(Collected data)
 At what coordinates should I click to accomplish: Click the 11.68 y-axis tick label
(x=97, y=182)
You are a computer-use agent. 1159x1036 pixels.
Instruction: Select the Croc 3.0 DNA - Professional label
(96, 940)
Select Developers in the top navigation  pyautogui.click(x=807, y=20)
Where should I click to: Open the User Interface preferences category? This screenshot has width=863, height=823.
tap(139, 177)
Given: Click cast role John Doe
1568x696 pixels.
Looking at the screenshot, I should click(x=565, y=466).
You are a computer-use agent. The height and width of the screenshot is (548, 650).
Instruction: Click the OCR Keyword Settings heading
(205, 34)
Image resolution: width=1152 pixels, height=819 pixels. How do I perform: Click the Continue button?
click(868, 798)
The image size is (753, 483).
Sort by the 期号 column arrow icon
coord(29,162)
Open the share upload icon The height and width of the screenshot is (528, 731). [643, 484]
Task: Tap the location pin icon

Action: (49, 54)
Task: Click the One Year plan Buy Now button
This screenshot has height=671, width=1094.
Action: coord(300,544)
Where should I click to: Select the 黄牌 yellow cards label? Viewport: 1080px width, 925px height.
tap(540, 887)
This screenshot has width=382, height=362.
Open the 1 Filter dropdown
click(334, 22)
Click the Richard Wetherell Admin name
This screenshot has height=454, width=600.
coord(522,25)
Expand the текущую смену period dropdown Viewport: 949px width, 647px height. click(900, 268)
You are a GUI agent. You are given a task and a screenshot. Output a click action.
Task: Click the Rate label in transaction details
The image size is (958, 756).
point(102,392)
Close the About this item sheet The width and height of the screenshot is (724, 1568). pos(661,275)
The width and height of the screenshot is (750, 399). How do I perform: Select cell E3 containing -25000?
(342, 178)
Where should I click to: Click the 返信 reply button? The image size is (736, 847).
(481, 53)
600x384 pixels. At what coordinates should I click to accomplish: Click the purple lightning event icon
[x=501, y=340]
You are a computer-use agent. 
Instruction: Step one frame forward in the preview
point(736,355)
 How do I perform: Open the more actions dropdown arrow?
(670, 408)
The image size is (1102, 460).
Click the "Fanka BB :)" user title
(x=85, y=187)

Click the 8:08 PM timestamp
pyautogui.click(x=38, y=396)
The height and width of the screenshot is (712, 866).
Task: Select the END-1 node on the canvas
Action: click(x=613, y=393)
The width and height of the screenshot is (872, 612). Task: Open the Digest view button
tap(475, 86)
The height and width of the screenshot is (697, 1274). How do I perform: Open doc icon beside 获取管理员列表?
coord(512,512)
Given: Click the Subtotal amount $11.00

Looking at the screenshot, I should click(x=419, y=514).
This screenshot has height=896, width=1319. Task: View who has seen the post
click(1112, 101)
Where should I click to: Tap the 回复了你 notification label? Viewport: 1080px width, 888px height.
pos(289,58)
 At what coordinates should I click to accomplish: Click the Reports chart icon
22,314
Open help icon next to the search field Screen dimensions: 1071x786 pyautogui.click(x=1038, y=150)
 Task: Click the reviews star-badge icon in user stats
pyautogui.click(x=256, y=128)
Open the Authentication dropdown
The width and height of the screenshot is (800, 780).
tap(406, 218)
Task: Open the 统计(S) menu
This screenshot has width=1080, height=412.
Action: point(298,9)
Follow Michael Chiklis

- **Work required**:
Could you return the data above exactly as it stands?

- **Task result**:
 At what coordinates should I click to accomplish: Click the 11.68 y-axis tick label
(x=97, y=182)
You are a computer-use agent. 1159x1036 pixels.
Instruction: Select the Croc 3.0 DNA - Professional label
(96, 940)
Select Developers in the top navigation  pyautogui.click(x=807, y=20)
Where should I click to: Open the User Interface preferences category? This screenshot has width=863, height=823.
tap(139, 177)
Given: Click cast role John Doe
1568x696 pixels.
Looking at the screenshot, I should click(x=565, y=466).
You are a computer-use agent. The height and width of the screenshot is (548, 650).
Instruction: Click the OCR Keyword Settings heading
(205, 34)
Image resolution: width=1152 pixels, height=819 pixels. How do I perform: Click the Continue button?
click(868, 798)
The image size is (753, 483).
Sort by the 期号 column arrow icon
coord(29,162)
Open the share upload icon The height and width of the screenshot is (528, 731). [643, 484]
Task: Tap the location pin icon

Action: (49, 54)
Task: Click the One Year plan Buy Now button
This screenshot has height=671, width=1094.
Action: coord(300,544)
Where should I click to: Select the 黄牌 yellow cards label? Viewport: 1080px width, 925px height.
tap(540, 887)
This screenshot has width=382, height=362.
Open the 1 Filter dropdown
click(334, 22)
Click the Richard Wetherell Admin name
This screenshot has height=454, width=600.
coord(522,25)
Expand the текущую смену period dropdown Viewport: 949px width, 647px height. click(900, 268)
You are a GUI agent. You are given a task and a screenshot. Output a click action.
Task: Click the Rate label in transaction details
The image size is (958, 756).
point(102,392)
Close the About this item sheet The width and height of the screenshot is (724, 1568). pos(661,275)
The width and height of the screenshot is (750, 399). How do I perform: Select cell E3 containing -25000?
(342, 178)
Where should I click to: Click the 返信 reply button? The image size is (736, 847).
(481, 53)
600x384 pixels. At what coordinates should I click to accomplish: Click the purple lightning event icon
[x=501, y=340]
You are a computer-use agent. 
Instruction: Step one frame forward in the preview
point(736,355)
 How do I perform: Open the more actions dropdown arrow?
(670, 408)
The image size is (1102, 460).
Click the "Fanka BB :)" user title
(x=85, y=187)

Click the 8:08 PM timestamp
pyautogui.click(x=38, y=396)
The height and width of the screenshot is (712, 866).
Task: Select the END-1 node on the canvas
Action: click(x=613, y=393)
The width and height of the screenshot is (872, 612). Task: Open the Digest view button
tap(475, 86)
The height and width of the screenshot is (697, 1274). How do I perform: Open doc icon beside 获取管理员列表?
coord(512,512)
Given: Click the Subtotal amount $11.00

Looking at the screenshot, I should click(x=419, y=514).
This screenshot has height=896, width=1319. Task: View who has seen the post
click(1112, 101)
Where should I click to: Tap the 回复了你 notification label? Viewport: 1080px width, 888px height.
pos(289,58)
 At what coordinates should I click to accomplish: Click the Reports chart icon
22,314
Open help icon next to the search field Screen dimensions: 1071x786 pyautogui.click(x=1038, y=150)
 Task: Click the reviews star-badge icon in user stats
pyautogui.click(x=256, y=128)
Open the Authentication dropdown
The width and height of the screenshot is (800, 780).
tap(406, 218)
Task: Open the 统计(S) menu
This screenshot has width=1080, height=412.
Action: point(298,9)
Follow Michael Chiklis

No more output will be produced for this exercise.